ASTEROIDS, COMETS and small moons


Asteroids vary in size by an order of magnitude more orders of magnitude, than do the terrestrial planets. 

This makes them difficult to classify; Vesta and Itokawa are in most respects (size, gravity, structure) less similar to one another than Jupiter is to the Earth. 

Yet Vesta is the parent body of thousands of Itokawa-sized asteroids, so there is connection across vast scales.

Vesta, Mathilde, Eros and Itokawa shown to scale.  Figure composite by Katherine Armstrong.

Keep scrolling for more images.  Those interested in small bodies may be interested in my forthcoming textbook “Asteroids: Their Origin, Geoohysics and Exploration”, and in this review article I wrote in 2009.

A striking image of the northern limb of Phoebe, one of the icy irregular moons of Saturn, thought to be a captured comet.

Knock yourself out on other high resolution NASA Cassini imagery of Phoebe and other novel satellites here.

In a dozen or so labs around the world, bits and chips of Wild 2’s outgassed dust grains are being studied with excruciating precision for clues to the origin of solar systems.  NASA’s Stardust mission, led by Donald Brownlee of the University of Washington, gave us the astonishing result that the ice-rich bodies of the outer solar system contain highly refractory materials that must have originated in the fires of the inner solar system.  The coma in this image is greatly contrast-enhanced to reveal the outgassing; the actual comet is black as coal

Here’s a Hubble Space Telescope view of asteroid Vesta, a ~500 km diameter differentiated body.  It is a tiny terrestrial planet with a rocky mantle over an iron core, and the second largest asteroid after Ceres.  An impact caused it to lose a big portion of its southern hemisphere -- not too different from what happened to Mars. NASA’s Dawn mission, led by Christopher Russell of UCLA, will arrive in a few short years to tell us all about it, and I think it is going to be one of the most fascinating space missions ever.

And now for something completely different.  Here is Ida (seen by NASA’s Galileo spacecraft en route to Jupiter) and its moon Dactyl (inset) -- the first confirmed asteroid satellite system.  Just look at that tiny thing. We now know that binaries are common.

Here is asteroid Phobos in a Viking Orbiter image.  Not an asteroid, you say? True enough -- it is a small satellite of Mars, the size of Mt. Shasta (about 20 km diameter), with a density of around 1.9 g/cm3 consistent with a rubble pile structure. 

Mars is close to the asteroid Main Belt, and binaries are common -- this makes it likely that Mars captured Phobos within the past ~0.1-1 Ga in a dynamical exchange with a binary system, in the Manner that Triton was captured around Neptune according to the 2005 model by Craig Agnor and Doug Hamilton.
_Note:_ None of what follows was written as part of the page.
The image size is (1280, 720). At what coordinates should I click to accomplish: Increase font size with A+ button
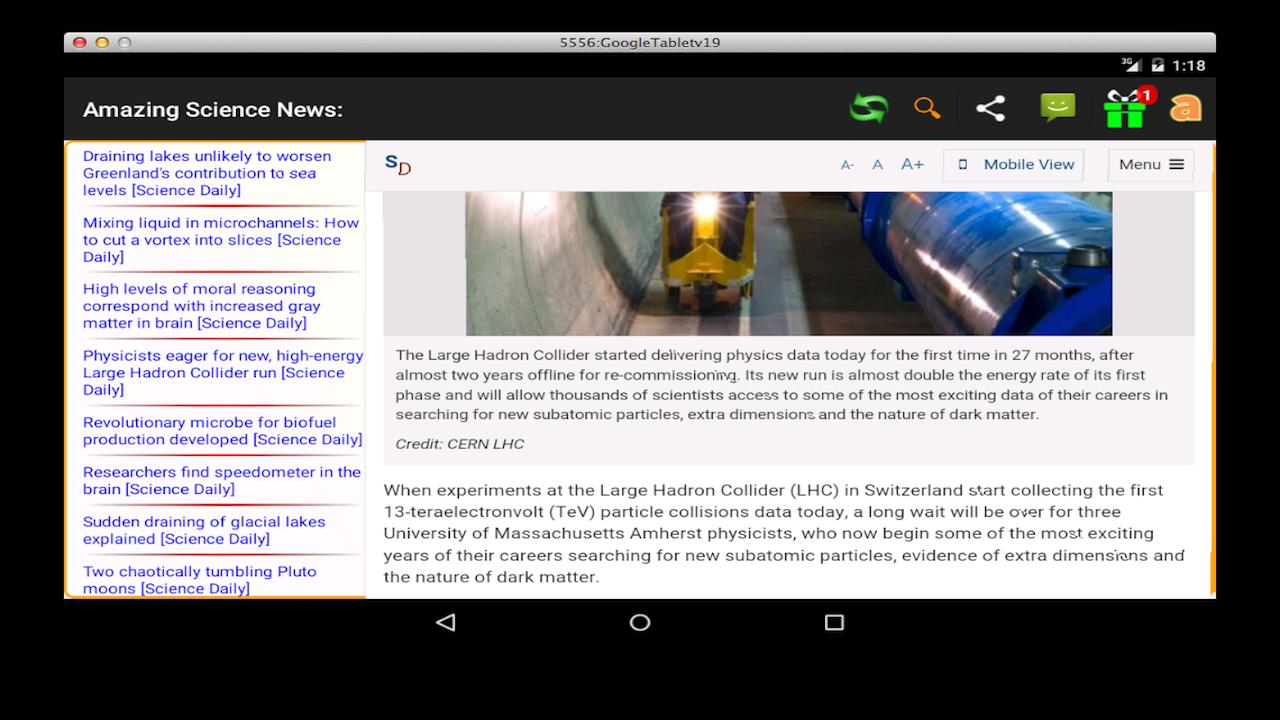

Kaboom!  Actually, in space nobody can hear you go kaboom. On July 4, 2005 NASA perfected the art of crashing spacecraft into small bodies -- no small trick hitting something this small, this far away, this fast!  It’s like hitting a bullet, with another bullet, while riding a speeding train.

Shown is comet Tempel 1 moments after a ~350 kg copper projectile struck it at 10 km/s, imaged by the flyby spacecraft. A daring mission proposed and led by Michael A’Hearn of the University of Maryland, Deep Impact was the first active experiment on a minor body.

Speaking of comets going kaboom, here is an artist’s rendering (Don Davis) showing the fragments of comet Shoemaker-Levy 9 impacting Jupiter in July 1994.  The comet split apart 2 years earlier, in a tidal disruption event that inspired the hit-and-run idea for giant impacts.

I watched the impacts in front of Jeff Moore’s house in suburban Mountain View, through an 8” Newtonian telescope. Amidst street lamps and all that we gave it a try.  It was awe-inspiring to see the new blemishes on the surface of Jupiter rotate into view!

NASA’s only mission to a near-Earth object launched almost 13 years ago.  It’s time for another!  The Near Earth Asteroid Rendezvous mission first flew by the large (53 km) and seriously underdense (1.3 g/cm3) asteorid Mathilde -- a charcoal colored cosmic puff-ball, and the only C-type asteroid observed up close to date.

Above is Eros, the largest of the Amor asteorids, whose craters are all named for famous lovers!  It was the main event for the NEAR mission; check it out!